I take a breath and decide that if I want to break down these walls, my usual charm won’t work. I’ll have to be direct. “Since you love rules so much and we’ll be training together…how about we make some? Starting with dropping the professional act. At least with me.”
“What act?”
“I see right through all your sugarcoating.”
“To what?”
“Something that burns.”
On cue, she finds the end of her hair and spins it between her pointer and thumb. That nervous tic again. “Fine. Then here’s my rule: no distractions.”
“Distractions happen naturally,” I say, thinking of midnight swims and impromptu adventures. “The trick is learning to dance with them.”
She rolls her eyes, jutting her hip out. “Just…keep it professional. No flirting, no jokes, no distracting comments.”
“ Kak skazhesh’, milaya. ” My Russian is barely proficient, but it’s enough to make her brows furrow.
“What does that mean?”
“Where’s the fun in telling?” I grin, enjoying how she fights her curiosity.
“Not fair.”
“Life rarely is.”
She steps back, all playfulness fading. “I’m serious. The nonfraternization clause might be a joke to most people, but it matters to me. I’ve worked too hard to be seen as another actress sleeping with her costar. I understand the benefit of our new…engagement. But that’s all it is. A temporary engagement.”
“Well, you’re in luck, because I take my training partners very seriously,” I say. “Everything else…that’s life’s way of making things interesting.”
Something in my voice must convince her. “Good. Set tomorrow, then training after?”
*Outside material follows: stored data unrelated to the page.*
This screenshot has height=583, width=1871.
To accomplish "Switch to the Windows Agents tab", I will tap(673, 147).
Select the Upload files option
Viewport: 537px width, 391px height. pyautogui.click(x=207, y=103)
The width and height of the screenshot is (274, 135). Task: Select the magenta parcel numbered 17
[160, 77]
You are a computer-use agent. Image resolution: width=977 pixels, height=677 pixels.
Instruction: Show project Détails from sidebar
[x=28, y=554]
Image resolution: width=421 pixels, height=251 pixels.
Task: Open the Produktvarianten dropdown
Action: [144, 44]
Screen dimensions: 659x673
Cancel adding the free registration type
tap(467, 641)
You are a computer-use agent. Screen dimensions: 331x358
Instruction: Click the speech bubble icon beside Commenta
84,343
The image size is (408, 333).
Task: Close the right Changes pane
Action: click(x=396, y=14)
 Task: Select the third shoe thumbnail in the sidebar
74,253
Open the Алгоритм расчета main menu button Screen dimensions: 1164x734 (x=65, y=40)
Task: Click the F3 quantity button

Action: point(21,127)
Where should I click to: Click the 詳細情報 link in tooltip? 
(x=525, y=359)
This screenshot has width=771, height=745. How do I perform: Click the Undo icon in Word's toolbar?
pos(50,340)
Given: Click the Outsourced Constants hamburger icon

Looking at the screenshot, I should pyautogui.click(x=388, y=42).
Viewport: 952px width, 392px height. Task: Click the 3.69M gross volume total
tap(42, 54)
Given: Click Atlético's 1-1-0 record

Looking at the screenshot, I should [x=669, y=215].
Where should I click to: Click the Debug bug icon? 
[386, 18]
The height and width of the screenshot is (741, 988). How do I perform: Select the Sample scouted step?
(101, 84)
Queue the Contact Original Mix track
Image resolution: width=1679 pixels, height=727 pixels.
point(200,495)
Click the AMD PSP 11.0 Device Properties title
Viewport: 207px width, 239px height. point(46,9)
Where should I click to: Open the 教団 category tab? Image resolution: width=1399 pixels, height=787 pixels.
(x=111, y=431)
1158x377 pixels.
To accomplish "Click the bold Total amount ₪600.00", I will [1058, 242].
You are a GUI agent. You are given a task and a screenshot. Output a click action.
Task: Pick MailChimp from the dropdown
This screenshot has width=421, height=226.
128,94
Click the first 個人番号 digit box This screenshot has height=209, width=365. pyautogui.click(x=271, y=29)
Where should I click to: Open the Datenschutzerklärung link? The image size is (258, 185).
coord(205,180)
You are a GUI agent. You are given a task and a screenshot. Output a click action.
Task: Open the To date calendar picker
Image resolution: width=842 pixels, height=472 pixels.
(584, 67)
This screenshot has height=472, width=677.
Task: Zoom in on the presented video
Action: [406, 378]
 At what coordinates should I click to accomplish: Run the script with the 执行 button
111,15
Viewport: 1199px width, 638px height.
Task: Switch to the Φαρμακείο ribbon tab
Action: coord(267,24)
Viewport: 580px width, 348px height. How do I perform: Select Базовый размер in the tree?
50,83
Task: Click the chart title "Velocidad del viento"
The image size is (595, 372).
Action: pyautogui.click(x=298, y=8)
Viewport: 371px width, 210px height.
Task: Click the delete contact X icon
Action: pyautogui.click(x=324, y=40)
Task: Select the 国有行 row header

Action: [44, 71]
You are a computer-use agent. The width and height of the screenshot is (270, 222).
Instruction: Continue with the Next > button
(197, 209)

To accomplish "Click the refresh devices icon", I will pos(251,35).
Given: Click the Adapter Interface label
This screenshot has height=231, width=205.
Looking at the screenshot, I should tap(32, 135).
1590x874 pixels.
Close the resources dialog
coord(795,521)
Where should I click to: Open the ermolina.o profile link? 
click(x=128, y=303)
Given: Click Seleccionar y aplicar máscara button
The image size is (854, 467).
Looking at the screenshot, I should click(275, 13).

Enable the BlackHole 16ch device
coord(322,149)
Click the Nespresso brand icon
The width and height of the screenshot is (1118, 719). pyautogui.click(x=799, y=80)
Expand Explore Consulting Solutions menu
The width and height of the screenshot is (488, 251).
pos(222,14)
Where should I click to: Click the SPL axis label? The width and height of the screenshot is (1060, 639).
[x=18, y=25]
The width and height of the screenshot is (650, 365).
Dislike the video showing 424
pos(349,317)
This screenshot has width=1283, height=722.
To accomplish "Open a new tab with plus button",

“Can’t tomorrow. Heading to San Francisco after the morning shoot. My coach wants to see me, something I can’t miss. Saturday?”
“Premiere. Back Sunday.”
“Sunday then.”
“Fine. After that, we can train most nights. If shooting wraps on time.”
The space between us shrinks with each word. Every instinct screams at me to move, to chase this spark wherever it leads, but for once I hold myself in check.
I force myself back. “Night, fighter.”
The air crackles. Her eyes lock with mine, and I think maybe…
She breaks first, clearing her throat. “Right. Good night.”
The entire walk to my cabin, I fight the urge to look over my shoulder. Some habits die hard. But then again, the best pleasures in life are worth waiting for.